By Paul Daquilante • Staff Writer • 

Body of drowning victim recovered

The body was spotted from a boat operated by the Yamhill County Sheriff’s Office’s Marine Patrol unit, according to Sheriff Jack Crabtree. It was transported to Macy & Son Funeral Directors, he said.

“That was good it was our boat that made the discovery,” he said. “It’s a tough deal when a fisherman or someone else does that.

“This was a tragic incident, but the recovery does bring some closure for the family. It’s been a long stretch of time for the family.”

Patrol boats from Polk and Yamhill counties were joined in the search by the Newberg Fire Department’s Dive Rescue Team, Polk County cadaver dogs, a plane flown by county sheriff reserve and a helicopter belonging to a Portland television station. The search took three days.

The drowning occurred on a day when the rocky riverside beach, located in vicinity of the so-called “Donkey Ponds,” was packed with people trying to cool off. With the temperature topping out at 96, an estimated 750 to 1,000 people were on the scene at the time.

The sheriff’s office gave this account:

Jimenez entered the river on the Yamhill County side with 22-year-old Kevin Judson of Dayton and 21-year-old Derek Angel of McMinnville. They aimed to traverse a swift and deep channel to reach the Marion County side, but only Angel made it.

Jimenez and Judson began struggling and calling for help. Kenny Johnson and Ryan Lee reached Judson, and got him to shore for transport to the Willamette Valley Medical Center for observation, but Jimenez disappeared.

None of the three was wearing a life jacket, and only Angel could be considered an accomplished swimmer.

In the area where Jimenez drowned, the river starts out only about waist deep. But it gets deeper and faster-moving on the Marion County side to the east.

Crabtree said the water temperature has been running about 70 degrees and the current about 10 mph — a lot faster and more forceful than it looks. He the river is probably 75 to 100 yards wide at that point, equivalent to 225 to 300 feet.

“The standard answer to how something like this can be prevented is to wear a life jacket,” he said. “But I would further say, you have to understand your limits.

“People say, ‘I’m going to swim across the river,’ and they underestimate the distance and the current. It’s not a real swift current, but it’s swift enough to create fatigue if you swim against it.”

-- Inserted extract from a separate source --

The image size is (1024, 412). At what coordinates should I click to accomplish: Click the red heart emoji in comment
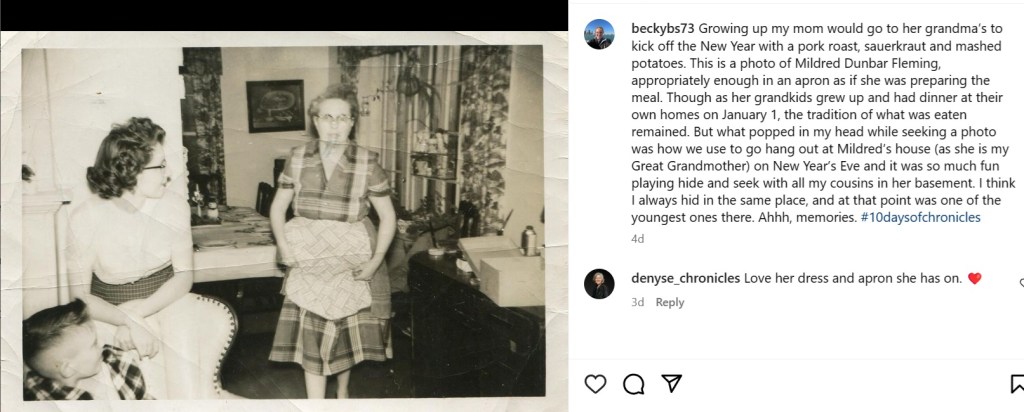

Crabtree offered this advice for swimmers who get into trouble: “If you feel the current pulling you, don’t fight it. You’re not going to win that battle. Go with the current downstream and work your way over to the bank.”

In another weather-related development, about three-dozen sheep reported to have succumbed to the heat actually fell victim to an infection, according to necropsies performed by Oregon State University. Owner David Etzel said they had plenty of food and water, and the necropsies showed they were adequately hydrated.

Circling buzzards led neighbors to discover the dead sheep Sunday. Etzel moved 350 surviving sheep to another field and put them on antibiotics.

The Associated Press contributed to this report.